Revenue per currency unit of payroll graphic

The last two metrics which will be of use to you are ratios of earnings before interest, taxes, depreciation and amortization (EBITDA). You should examine EBITDA as i) a function of total revenues and ii) as a function of just revenues from royalties. The former metric will show what percentage of revenue falls out to the bottom line. This figure should be at most 60 percent and ideally 30 percent. The latter metric is useful to check whether your losses are being masked by a large number of franchise sales, and is closely related to royalty self-sufficiency, as discussed above. Both metrics are very useful for the long-term running of your franchise.

Budgeting process

When preparing the yearly budget, always prepare for three possible scenarios.

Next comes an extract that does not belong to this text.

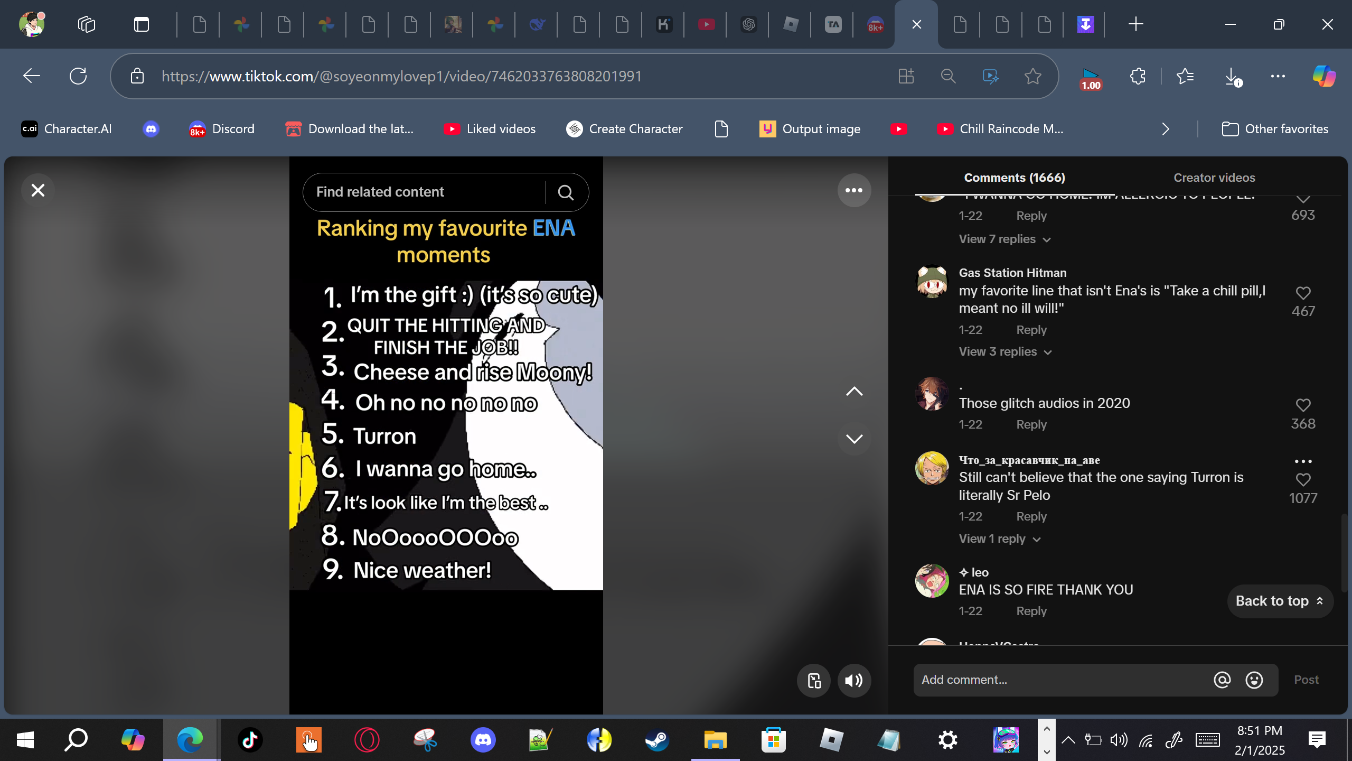Open the video more options menu
Viewport: 1352px width, 761px height.
click(853, 190)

If your franchise system is just starting off, these three scenarios should be worst-case, target case and best-case; if your franchise system has been running for a few years and you have achieved royalty self-sufficiency, these scenarios can be good, better and best. Preparing these budgets in advance will allow you to flexibly adjust your business plans if your sales are better or worse than expected over the course of the year.

Concluding remarks

You should hopefully understand by now some of the key drivers and factors that affect the success of your franchise system. Perhaps the most important of these is the understanding that the success of the franchisee and the success of the franchisor are interdependent: one cannot do without the other. Bear this in mind, and both your franchise system and your franchisees should see a great improvement.